На Соловках будущий литератор провел пять лет. В 1927 году, при «разгрузке» лагеря, его выслали в Ташкент, где, в условиях послереволюционного сумбура, его приняли на работу журналистом. Именно эти пять лет в Средней Азии и составили материал для его мемуарных очерков, которые он писал уже в Италии и публиковал в монархических газетах «Знамя России» (Нью-Йорк) и «Наша страна» (Буэнос-Айрес).

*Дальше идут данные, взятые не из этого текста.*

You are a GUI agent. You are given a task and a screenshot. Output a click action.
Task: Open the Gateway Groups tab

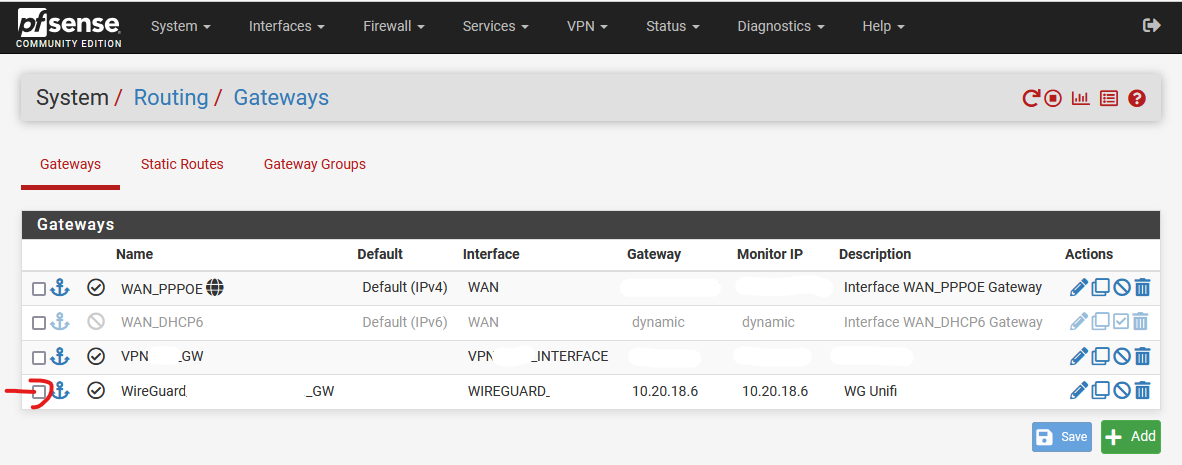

Эти его эссе, вместе с другими историческими очерками, мы с американским исследователем Андреем Власенко, собрали для будущей книги, которая готовится к выходу в петербургском издательстве «Алетейя». Как же писатель оказался в Сан-Ремо, в столице итальянской канцоны? В 1933 г. в родной Москве он подвергается новому аресту и новой ссылке. Скитаясь по российской глубинке, оседает в Ставрополе.

Приход немцев Ширяев воспринимает как возможность легальной борьбы с большевизмом, через основанные им газеты. Конец войны застает его на севере Италии, среди казаков генерала Краснова, которым он преподает русскую литературу в «Пропагандистской школе».

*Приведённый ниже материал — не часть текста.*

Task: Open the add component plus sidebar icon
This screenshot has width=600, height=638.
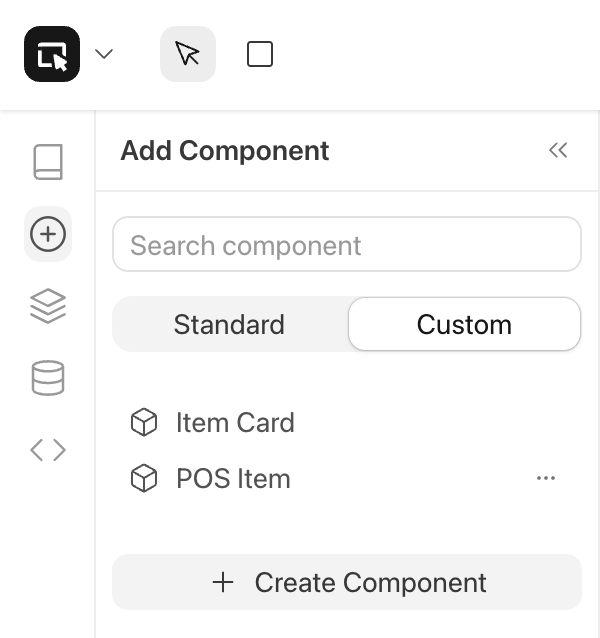Action: [48, 234]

Казаки-красновцы в мае 1945 г. сдались в Австрии в плен англичанам и были выданы СССР, но опытный каторжник и ссыльный Ширяев остался в Италии, где перешел на положение беженца. Именно в Италии, в рядах «второй волны» эмиграции, он и состоялся как писатель. Он опять живет в лагерях, но теперь - «перемещенных лиц», «Ди-Пи». После успеха «Неугасимой лампады» он покупает в любимой Лигурии, на окраине Сан-Ремо, клочок земли и сам строит жилище. Продолжает писательскую деятельность, в том числе составляет антологию «Религиозные мотивы в русской поэзии» (Брюссель, 1962).

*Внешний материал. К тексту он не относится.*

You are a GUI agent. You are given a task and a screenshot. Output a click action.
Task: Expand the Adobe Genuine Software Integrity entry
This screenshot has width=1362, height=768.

Пройдет полвека, и тексты Ширяева начнут возвращаться на его родину. Соловецкий и итальянский период писателя теперь хорошо известны; пришла очередь для ташкентского.

Воспоминания Ширяева не свободны от отдельных неточностей и тенденциозных трактовок, которые поясняются в примечаниях.

Все имена и названия, связанные со Средней Азией, даны в авторском написании, которое зачастую отличается от принятого и отражает либо распространенное в 1920-е годы, либо неверно воспринятое автором «со слуха». Например: «чай-ханэ» (вместо «чайхана»), «Ляби-хоуз» («Ляби-хауз»), «Фейзула Ходжаев» («Файзулла Ходжаев») и т.д. Современное написание дается в примечаниях.
* * *
Вывихнутые жизни [Напечатано впервые в газете «Знамя России» (Нью-Йорк). 16 февраля 1952 г. № 56. С. 11-14. См. примечание 1]
В кабине сильно потрепанного «Юнкерса» нас четверо [автор пишет, что все приведенные им фамилии точны. В дальнейших очерках он изменял некоторые, не желая причинить зла их носителям, но каждый раз он осведомлял об этом читателя. См примечание 2]: первый секретарь ЦК Киргизии Кульков[3], наркомзем той же республики киргиз Исакеев[4], делегат на сессию ЦИК’а от Каракола (б. Пржевальск) колхозник Семикрасов и я, командированный на ту же сессию сотрудник крупнейших среднеазиатских газет - «Правды Востока», «Советской Киргизии» и всех газет на местных языках, которые будут перепечатывать переводы моих отчетов, платя половину гонорара. Среднеазиатские националы (узбеки, таджики, туркмены, киргизы и каракалпаки) - очень честные люди. Я с ними большой приятель.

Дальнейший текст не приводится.